I probably won’t be buying any E-books anytime soon. I’m a big fan of going to used book stores and hunting for “treasures”. I have a library in my house which is full of all the books I’ve read or intend to read. I like to read on the beach, near a pool, anywhere. I like taking a book out of my bag, not worrying about lighting, batteries, dirt. I like to dogear pages and circle important passages. I like when someone gives me a book and writes a note on the inside cover. I like that people don’t steal books, although an iPad is a target for thieves. And my favorite book, “The Good Book” is a special piece that was read out of at our wedding and many other special occasions. That could never be replaced by an electronic version.

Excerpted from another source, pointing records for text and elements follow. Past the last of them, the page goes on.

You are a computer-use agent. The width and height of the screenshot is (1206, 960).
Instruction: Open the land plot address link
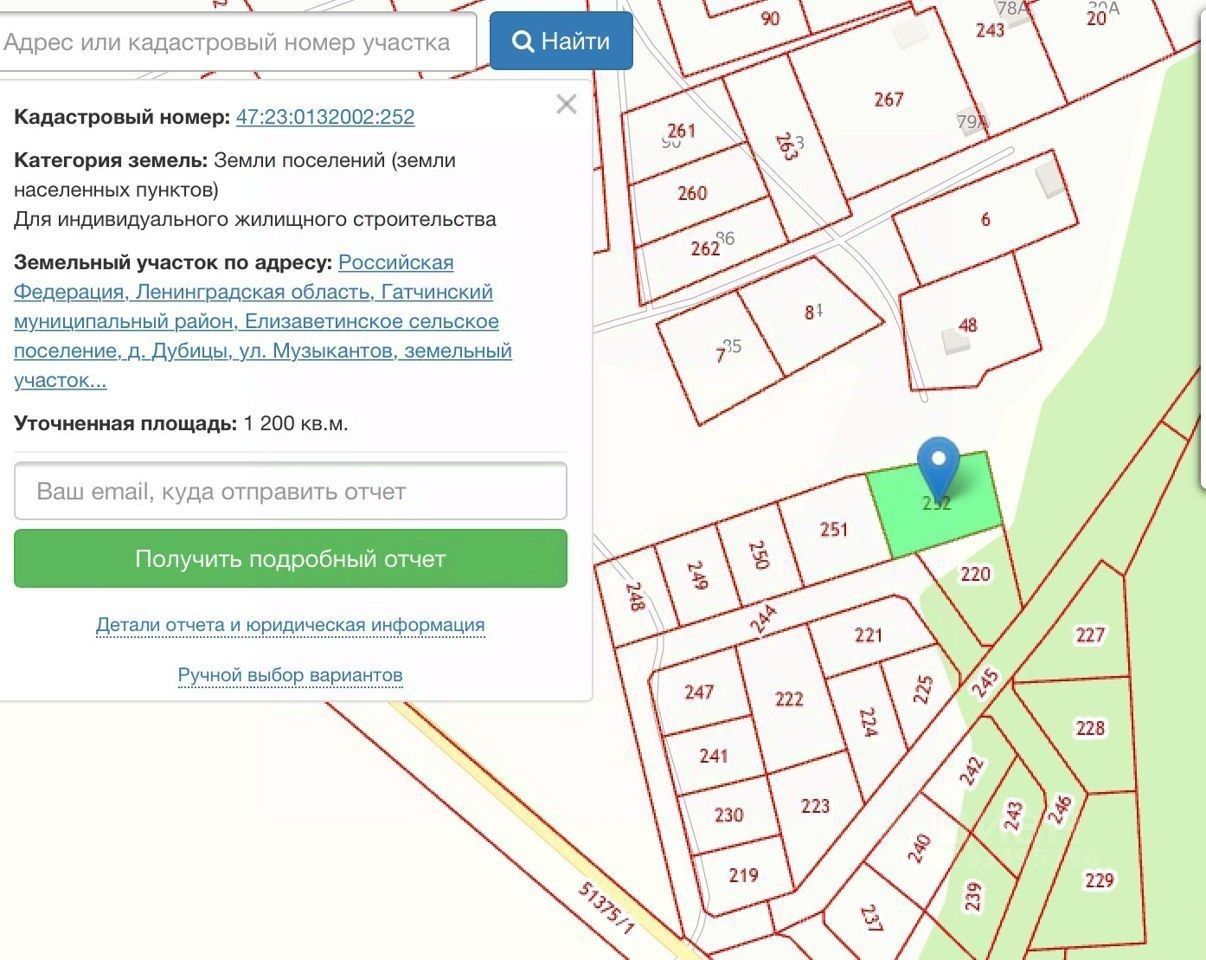(263, 321)
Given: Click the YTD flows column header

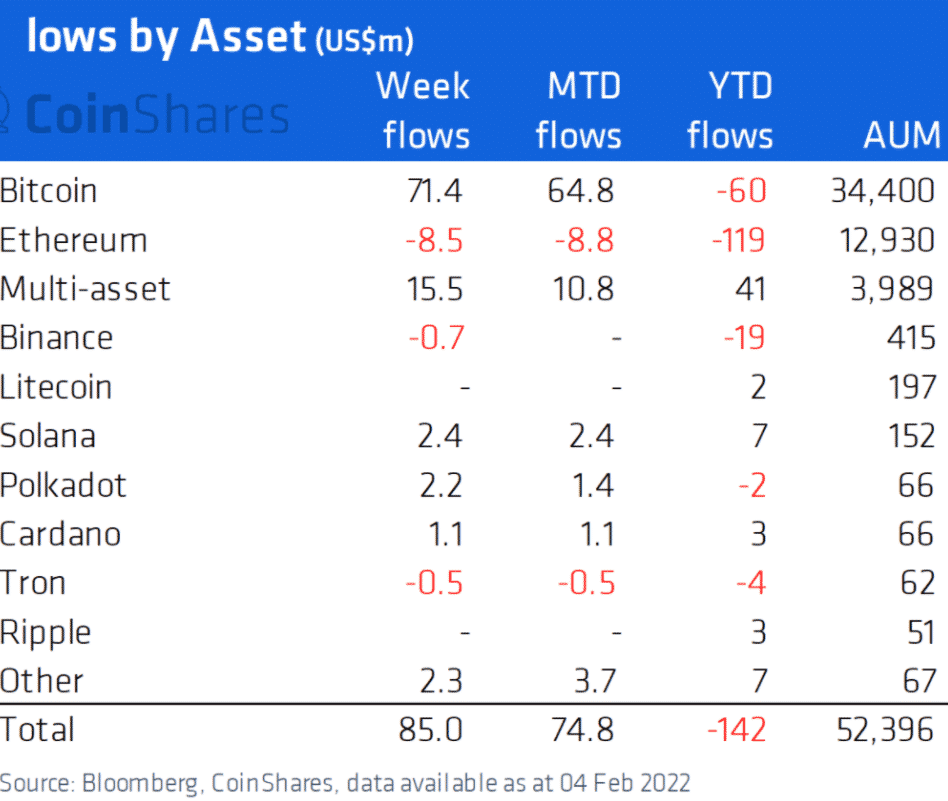Looking at the screenshot, I should (730, 110).
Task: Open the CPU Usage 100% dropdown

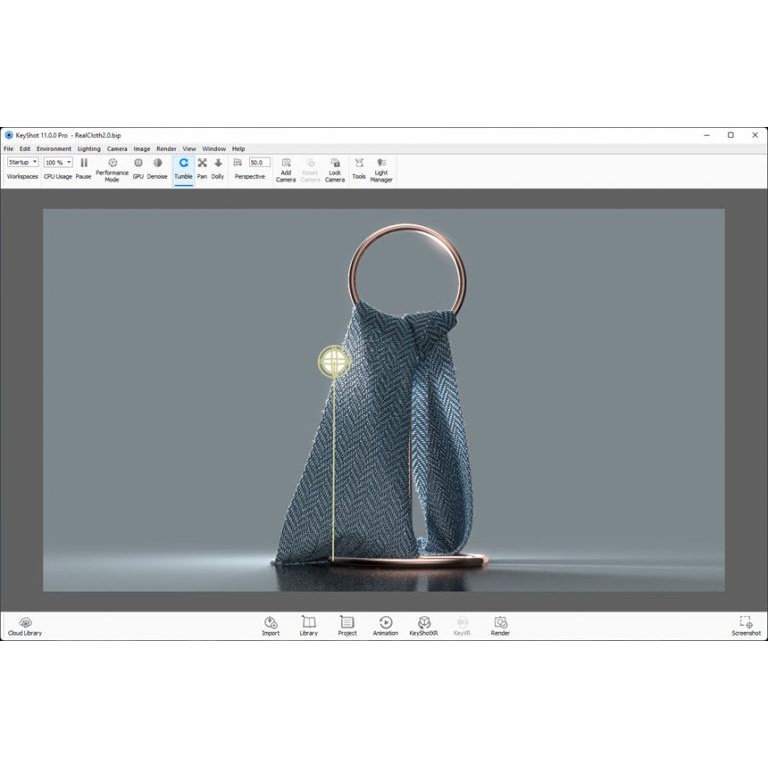Action: click(58, 162)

though taken slightly out of context, i must say this anomaly is very similar to the tagline coined by the Washington Post Newspaper, ‘if you don’t get it, you don’t get it.’

word of mouth often generates the biggest pay-off, so it’s unfortunate that capitalism in this case puts a value on the knowledge a person is able to share with others. my mother has many times gifted me with a book that i treasured because of its empowering me to be a better person – but without her putting it ‘into my hands’ i would be at a loss. your ‘wouldn’t it be great if…’ comment is the most practical solution to this problem.

this is another case in which technological advancements put a limitation on the real life experience for something which has long been a past-time. since ancient days, the practice of information sharing has been so important, that scribes were dedicated to the copying and disseminating of oral traditions in order to more accurately record the custom of story-telling (so Joanna, i think in earnest that at some point in time or in history we were all ‘social readers’).

this also means that an untold amount of people will be missing out on written works of art – particularly those which may have outreaching socio-cultural effects, if only given the chance.

i totally understand why you have chosen not to purchase e-books at this time, and i applaud your efforts to continue to share enlightening information with those you interact with in both a personal and professional capacity. it’s clear how important that is to you!

This I why I buy the real book always. Then I download the free PDF off the Internet, convert it using, then enjoy a digital copy too. I am policing myself to only doing to books I own physically. I compare it to buying a cd then importing it to iTunes. I see nothing wrong with it as long as you own the book.

I’ve found that some books are better in print, whereas others are better on a kindle. It also depends on when and where you are reading. For sitting in the garden in the summer I’d go for a paperback but on a long haul flight I’d go for a kindle every time.

I have just read my first ebook and although I did enjoy not having to carry a book around as well as ipad I really did miss the thought of”oh good,I have my book to read later” and the thought of the feel of the book in my hand ,the front and back pages,actual paper and holding it. It is actually rather difficult to put into words! It sounds a bit silly really but I loveBOOKS, book shops and especially used book shops. It felt a bit sad not holding a real book. Nostalgia! Thank goodness book shops are still around!